I was so worried on Friday I finally picked up some gold stocks. We ended up getting our entries on Minefinders Corp. (MFN), Aurizon Mines Ltd. (AZK), Newmont Mining Corporation (NYSE:NEM) and Yamana Gold Inc. (NYSE:AUY) but let’s make sure gold holds it’s direction - remember these are hedges against our oil puts and neither is meant to be held naked!

As I said, all in all, it wasn’t a bad week because we were hedged for anything and we love the pullbacks against our long-term plays as it knocks out the value of the calls we sell and our LTP did very well this week!


On the educational side, we got stopped out of our BOBJ play as our strategy of taking half off the table at $2, for a 74% profit and stopping the rest out at $1.40. The final tally on BOBJ:

David\'s Dip

• 4 April $40 calls purchased for $860 on 2/5
• 4 March $40 sold for $1 on 2/5, expired worthless
+ collect $400
• 2 April $40s sold on 2/20 for $2.05
+ collect $420
• 2 April $40s sold on 2/21 for $1.40
+ collect $280

While we only ended up collecting $1,100 on our $860 investment, we never really risked more than $460 as we got the dollar back right away from our caller.
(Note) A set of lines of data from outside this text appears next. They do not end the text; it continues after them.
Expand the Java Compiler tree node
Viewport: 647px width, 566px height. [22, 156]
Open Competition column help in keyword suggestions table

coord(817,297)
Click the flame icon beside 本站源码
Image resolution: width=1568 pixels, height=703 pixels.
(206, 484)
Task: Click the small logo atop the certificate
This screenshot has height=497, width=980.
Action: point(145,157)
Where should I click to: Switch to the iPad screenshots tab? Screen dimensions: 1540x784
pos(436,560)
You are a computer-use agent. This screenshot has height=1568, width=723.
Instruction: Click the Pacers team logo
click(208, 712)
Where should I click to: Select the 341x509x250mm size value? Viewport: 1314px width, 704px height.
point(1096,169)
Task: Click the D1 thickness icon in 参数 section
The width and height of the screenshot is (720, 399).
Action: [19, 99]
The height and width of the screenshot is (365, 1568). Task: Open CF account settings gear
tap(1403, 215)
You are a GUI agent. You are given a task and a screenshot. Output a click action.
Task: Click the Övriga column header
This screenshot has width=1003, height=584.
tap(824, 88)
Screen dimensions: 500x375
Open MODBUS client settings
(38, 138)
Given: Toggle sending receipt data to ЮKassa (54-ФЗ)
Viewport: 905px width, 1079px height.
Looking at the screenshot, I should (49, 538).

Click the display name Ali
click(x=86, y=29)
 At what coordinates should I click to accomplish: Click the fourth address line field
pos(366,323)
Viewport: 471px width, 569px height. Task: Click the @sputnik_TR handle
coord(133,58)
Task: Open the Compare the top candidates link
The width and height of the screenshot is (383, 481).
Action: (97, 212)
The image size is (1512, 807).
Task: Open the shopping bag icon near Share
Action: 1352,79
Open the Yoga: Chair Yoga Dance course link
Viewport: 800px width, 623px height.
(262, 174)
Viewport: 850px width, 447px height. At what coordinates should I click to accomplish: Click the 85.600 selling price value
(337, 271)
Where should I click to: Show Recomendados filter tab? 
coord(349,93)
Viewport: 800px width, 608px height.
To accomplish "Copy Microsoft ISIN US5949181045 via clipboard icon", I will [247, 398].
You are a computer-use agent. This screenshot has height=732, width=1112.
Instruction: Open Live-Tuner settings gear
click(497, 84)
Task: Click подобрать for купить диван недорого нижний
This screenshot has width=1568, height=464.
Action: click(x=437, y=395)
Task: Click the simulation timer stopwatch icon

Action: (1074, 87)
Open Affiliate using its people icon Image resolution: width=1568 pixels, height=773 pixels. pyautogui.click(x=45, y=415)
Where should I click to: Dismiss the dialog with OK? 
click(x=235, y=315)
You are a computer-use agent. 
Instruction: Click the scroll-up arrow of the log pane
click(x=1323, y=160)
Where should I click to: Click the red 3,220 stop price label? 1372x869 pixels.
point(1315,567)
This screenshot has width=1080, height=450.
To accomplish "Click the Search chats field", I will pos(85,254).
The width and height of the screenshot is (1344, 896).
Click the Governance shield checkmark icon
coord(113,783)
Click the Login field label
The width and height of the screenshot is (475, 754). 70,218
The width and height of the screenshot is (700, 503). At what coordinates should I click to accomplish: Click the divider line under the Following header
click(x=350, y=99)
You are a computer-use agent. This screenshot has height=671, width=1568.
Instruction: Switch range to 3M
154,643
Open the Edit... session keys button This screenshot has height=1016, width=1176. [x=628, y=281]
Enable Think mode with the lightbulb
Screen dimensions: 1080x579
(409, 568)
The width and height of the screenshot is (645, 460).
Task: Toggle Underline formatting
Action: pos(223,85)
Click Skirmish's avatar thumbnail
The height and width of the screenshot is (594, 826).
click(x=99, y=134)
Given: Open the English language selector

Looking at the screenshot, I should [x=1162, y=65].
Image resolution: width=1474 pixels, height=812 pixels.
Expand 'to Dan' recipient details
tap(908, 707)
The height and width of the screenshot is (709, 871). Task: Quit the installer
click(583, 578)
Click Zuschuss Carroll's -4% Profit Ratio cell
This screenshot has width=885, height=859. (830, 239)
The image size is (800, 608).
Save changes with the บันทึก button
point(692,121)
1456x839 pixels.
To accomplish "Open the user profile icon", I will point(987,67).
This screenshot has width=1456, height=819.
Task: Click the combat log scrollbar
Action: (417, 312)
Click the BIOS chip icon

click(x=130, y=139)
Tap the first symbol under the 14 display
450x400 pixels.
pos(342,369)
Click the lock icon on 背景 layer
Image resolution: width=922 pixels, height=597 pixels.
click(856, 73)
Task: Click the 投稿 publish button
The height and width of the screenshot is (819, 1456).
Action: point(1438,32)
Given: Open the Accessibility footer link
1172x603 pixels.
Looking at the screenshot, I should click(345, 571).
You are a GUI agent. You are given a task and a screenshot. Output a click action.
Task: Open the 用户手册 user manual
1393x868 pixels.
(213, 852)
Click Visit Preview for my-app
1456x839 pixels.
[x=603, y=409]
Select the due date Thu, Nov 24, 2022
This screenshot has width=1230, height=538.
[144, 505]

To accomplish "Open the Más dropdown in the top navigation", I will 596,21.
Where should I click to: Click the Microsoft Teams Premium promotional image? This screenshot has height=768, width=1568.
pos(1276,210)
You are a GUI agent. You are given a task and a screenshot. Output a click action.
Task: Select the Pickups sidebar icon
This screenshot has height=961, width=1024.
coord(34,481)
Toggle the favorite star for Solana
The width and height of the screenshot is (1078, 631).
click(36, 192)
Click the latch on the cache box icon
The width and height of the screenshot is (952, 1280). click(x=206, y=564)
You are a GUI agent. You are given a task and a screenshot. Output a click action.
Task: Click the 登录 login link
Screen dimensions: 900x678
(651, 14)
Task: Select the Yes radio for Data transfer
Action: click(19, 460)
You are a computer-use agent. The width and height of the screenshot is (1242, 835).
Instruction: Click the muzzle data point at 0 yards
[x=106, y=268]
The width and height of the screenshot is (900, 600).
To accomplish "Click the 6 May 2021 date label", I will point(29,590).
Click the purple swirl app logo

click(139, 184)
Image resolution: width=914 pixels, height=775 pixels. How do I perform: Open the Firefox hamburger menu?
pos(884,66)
Don’t forget we had $360 of our $400 target gain on Friday and, as I said last week, holding on at that point was essentially a new gamble. I also said: "If you can’t be satisfied with a 74% gain in 2 weeks, trading is not for you!"

Naked calls were not for us on this play and that was a good thing as the March $40s are down to .25, an 85% loss if you held it to the bitter end while buying 100 shares of stock at $3,870 would have cost us $147 (4%) so far.

Our volatility play of buying the Sears Holdings Corporation (NASDAQ:SHLD) June $185s for $12 and selling the March $180s for $7.80 (we should have held out for our $8.20) has the $185s at $14.50 (up $2.50) and the $180s at $10.30 (up $2.50) so we are dead even but starting this week that time value should start to weigh in on our caller (we hope!). Last week’s e.g. "CSCO" or "Google" Kinder Morgan Energy Partners LP play (NYSE:KMP) will take a year to resolve itself so we’ll only check in on that one when there’s action.